## EXERCISE PROMPT
Filter out every line below that lacks "computer", and copy the rest.

## Data extracted from a collection
━━━━━━━━━━
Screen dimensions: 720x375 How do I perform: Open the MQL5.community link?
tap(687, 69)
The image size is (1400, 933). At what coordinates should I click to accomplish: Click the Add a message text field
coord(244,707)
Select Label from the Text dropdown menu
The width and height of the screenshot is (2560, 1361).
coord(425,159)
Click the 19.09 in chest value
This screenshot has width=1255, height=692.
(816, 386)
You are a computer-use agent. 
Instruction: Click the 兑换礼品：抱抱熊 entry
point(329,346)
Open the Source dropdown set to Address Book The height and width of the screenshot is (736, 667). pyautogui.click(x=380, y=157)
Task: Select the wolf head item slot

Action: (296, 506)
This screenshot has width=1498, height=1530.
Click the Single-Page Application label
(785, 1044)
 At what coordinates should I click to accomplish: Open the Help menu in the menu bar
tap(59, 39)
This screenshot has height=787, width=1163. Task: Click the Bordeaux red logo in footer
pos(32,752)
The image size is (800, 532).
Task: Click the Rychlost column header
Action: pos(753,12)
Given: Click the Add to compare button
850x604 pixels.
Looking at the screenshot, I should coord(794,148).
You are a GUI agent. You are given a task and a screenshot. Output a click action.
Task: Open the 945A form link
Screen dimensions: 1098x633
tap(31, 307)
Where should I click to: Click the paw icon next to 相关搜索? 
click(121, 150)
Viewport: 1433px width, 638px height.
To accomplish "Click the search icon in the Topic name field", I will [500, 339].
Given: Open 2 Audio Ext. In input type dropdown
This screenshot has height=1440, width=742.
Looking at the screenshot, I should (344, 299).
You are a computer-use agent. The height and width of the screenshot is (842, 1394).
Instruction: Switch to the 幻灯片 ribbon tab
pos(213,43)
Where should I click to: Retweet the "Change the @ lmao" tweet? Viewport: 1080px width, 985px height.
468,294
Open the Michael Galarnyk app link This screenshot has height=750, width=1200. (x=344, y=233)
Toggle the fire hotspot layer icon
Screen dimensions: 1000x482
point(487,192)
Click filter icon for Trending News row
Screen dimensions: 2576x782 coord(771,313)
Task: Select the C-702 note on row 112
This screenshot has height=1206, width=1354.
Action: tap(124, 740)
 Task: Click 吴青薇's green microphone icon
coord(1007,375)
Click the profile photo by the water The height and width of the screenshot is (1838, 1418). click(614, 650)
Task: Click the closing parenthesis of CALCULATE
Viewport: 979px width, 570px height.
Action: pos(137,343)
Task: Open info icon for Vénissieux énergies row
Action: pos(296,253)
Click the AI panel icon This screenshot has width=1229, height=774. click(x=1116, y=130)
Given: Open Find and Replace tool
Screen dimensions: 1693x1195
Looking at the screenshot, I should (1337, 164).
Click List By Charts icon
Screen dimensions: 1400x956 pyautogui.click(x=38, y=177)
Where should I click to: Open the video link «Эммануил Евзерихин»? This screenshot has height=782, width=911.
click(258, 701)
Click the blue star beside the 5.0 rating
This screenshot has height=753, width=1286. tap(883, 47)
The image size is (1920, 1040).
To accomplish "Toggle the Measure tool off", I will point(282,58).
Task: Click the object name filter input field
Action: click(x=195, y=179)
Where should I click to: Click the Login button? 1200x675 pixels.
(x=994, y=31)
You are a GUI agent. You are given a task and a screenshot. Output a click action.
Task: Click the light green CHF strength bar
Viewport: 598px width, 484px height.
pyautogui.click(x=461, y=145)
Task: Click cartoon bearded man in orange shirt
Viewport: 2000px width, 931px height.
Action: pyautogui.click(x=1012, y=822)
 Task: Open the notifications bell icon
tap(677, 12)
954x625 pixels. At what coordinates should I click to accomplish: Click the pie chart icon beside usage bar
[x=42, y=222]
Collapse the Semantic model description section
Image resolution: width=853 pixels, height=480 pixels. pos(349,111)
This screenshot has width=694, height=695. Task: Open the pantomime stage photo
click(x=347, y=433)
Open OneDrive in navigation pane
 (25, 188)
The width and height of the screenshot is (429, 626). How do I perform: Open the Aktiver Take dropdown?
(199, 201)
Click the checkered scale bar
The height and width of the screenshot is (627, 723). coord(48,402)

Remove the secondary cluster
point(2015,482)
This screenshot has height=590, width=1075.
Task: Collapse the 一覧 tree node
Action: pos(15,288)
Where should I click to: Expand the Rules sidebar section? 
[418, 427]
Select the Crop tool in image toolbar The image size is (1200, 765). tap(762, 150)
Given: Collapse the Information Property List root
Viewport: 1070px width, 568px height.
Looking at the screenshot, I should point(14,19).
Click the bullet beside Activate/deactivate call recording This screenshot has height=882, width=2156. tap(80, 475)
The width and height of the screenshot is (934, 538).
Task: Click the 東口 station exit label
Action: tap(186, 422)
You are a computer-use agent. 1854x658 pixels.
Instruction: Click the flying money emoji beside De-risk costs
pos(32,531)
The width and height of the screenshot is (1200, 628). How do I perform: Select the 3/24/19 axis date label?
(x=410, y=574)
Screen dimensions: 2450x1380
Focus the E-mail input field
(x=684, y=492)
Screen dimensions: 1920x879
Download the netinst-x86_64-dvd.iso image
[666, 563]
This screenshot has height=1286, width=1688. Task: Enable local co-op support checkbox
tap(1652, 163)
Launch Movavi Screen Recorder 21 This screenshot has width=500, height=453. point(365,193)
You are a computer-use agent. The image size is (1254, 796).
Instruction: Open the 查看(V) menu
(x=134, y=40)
━━━━━━━━━━
## SOLUTION TO THE EXERCISE
You are a computer-use agent. 
You are a computer-use agent. The height and width of the screenshot is (842, 1394).
You are a computer-use agent. 1854x658 pixels.
You are a computer-use agent. The image size is (1254, 796).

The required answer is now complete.